##### THE DATA

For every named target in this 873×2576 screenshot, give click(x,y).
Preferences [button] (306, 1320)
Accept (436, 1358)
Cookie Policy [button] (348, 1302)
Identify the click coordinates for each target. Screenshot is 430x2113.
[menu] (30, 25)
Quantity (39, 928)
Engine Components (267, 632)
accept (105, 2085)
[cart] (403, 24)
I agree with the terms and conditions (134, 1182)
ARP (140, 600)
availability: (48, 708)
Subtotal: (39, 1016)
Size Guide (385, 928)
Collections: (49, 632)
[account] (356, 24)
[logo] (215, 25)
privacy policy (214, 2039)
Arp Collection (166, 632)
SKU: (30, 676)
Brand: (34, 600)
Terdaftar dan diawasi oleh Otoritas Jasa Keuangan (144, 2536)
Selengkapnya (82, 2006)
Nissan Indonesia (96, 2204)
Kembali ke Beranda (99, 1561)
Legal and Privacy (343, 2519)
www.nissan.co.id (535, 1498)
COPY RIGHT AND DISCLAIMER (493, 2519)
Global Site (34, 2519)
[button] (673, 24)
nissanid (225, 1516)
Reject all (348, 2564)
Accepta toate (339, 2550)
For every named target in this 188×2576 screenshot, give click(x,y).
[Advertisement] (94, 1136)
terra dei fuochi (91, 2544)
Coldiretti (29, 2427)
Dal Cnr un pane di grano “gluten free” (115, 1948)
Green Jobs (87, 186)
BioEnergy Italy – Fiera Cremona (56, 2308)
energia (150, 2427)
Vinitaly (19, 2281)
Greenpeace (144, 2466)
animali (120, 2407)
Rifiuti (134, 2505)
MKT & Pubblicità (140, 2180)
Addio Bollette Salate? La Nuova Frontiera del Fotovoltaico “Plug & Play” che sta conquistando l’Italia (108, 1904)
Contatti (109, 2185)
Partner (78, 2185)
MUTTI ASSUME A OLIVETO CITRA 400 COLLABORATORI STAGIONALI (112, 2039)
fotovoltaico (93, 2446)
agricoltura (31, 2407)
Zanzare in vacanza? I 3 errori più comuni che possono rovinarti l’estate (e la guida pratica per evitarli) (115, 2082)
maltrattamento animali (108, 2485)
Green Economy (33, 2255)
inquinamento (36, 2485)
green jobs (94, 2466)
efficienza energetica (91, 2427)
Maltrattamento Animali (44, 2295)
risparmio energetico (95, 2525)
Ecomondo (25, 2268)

##########

• **EXERCISE DETAILS**
Nothing but the lines from the one with "Partner (78, 2185)" through the final line of the data above should be output, exactly as written.

• **EXPECTED OUTPUT**
Partner (78, 2185)
MUTTI ASSUME A OLIVETO CITRA 400 COLLABORATORI STAGIONALI (112, 2039)
fotovoltaico (93, 2446)
agricoltura (31, 2407)
Zanzare in vacanza? I 3 errori più comuni che possono rovinarti l’estate (e la guida pratica per evitarli) (115, 2082)
maltrattamento animali (108, 2485)
Green Economy (33, 2255)
inquinamento (36, 2485)
green jobs (94, 2466)
efficienza energetica (91, 2427)
Maltrattamento Animali (44, 2295)
risparmio energetico (95, 2525)
Ecomondo (25, 2268)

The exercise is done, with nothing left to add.